Return every line of the data below that includes the string "teaching".

------ Dataset

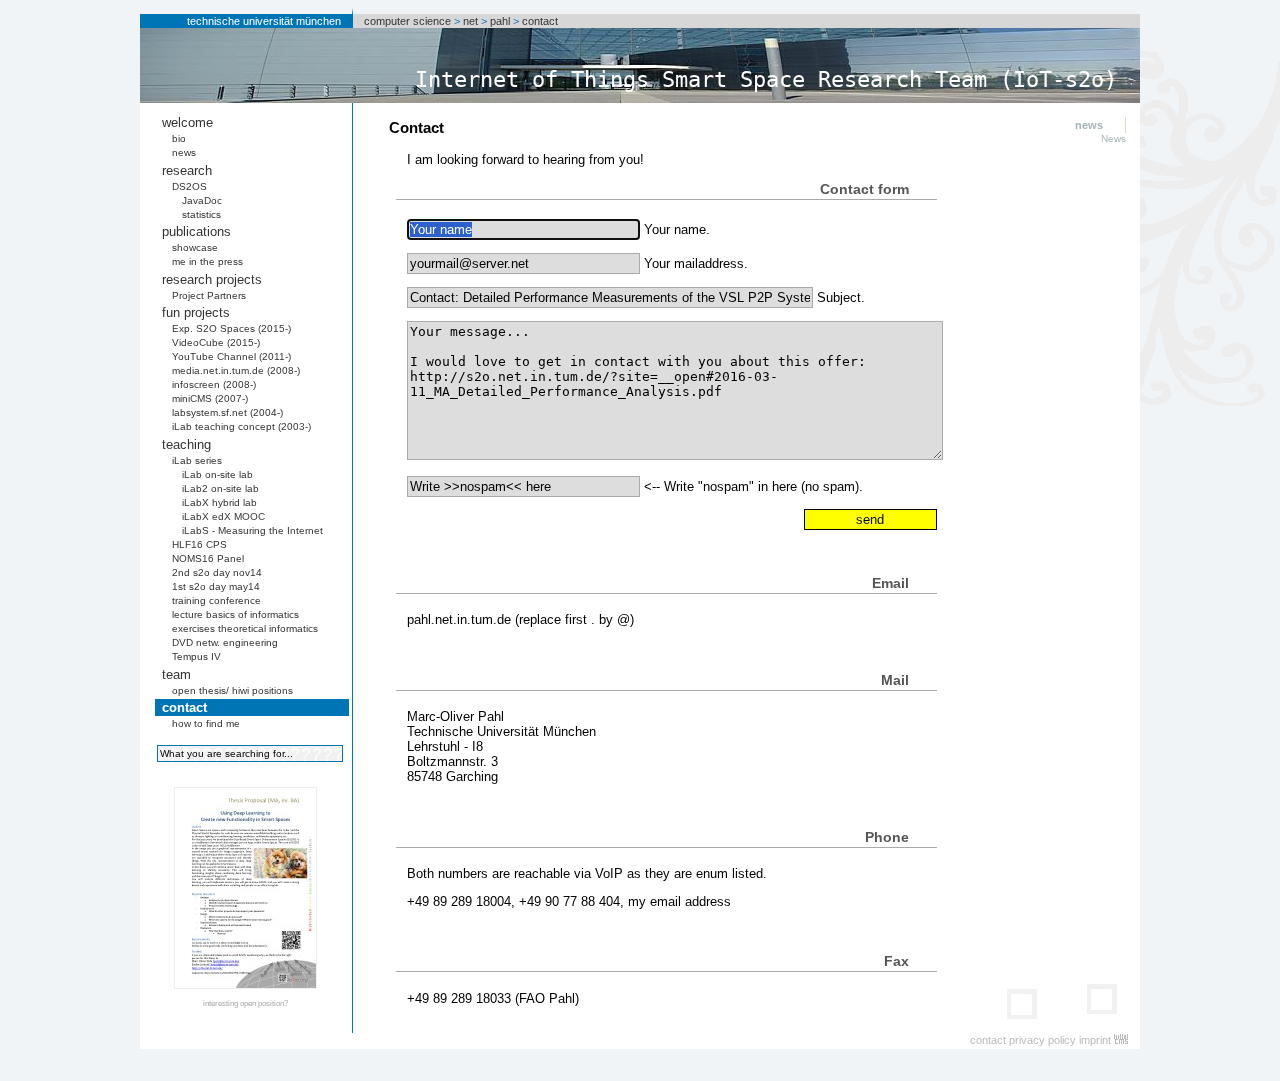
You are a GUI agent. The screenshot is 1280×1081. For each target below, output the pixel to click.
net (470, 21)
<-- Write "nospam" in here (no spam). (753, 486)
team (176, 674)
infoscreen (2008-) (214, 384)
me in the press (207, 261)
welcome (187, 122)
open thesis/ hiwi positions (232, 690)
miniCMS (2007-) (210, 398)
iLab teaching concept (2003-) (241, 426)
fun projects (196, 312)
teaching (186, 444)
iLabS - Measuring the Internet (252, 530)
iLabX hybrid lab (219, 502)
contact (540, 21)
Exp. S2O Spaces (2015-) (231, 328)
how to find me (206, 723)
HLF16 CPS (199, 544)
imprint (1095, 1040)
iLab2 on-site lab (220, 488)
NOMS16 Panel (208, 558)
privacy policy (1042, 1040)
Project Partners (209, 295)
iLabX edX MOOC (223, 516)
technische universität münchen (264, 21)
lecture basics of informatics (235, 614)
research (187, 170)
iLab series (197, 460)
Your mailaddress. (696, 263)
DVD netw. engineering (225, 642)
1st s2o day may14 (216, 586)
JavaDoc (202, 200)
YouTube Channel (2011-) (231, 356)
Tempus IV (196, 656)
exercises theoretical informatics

------------

_Task solution_.
iLab teaching concept (2003-) (241, 426)
teaching (186, 444)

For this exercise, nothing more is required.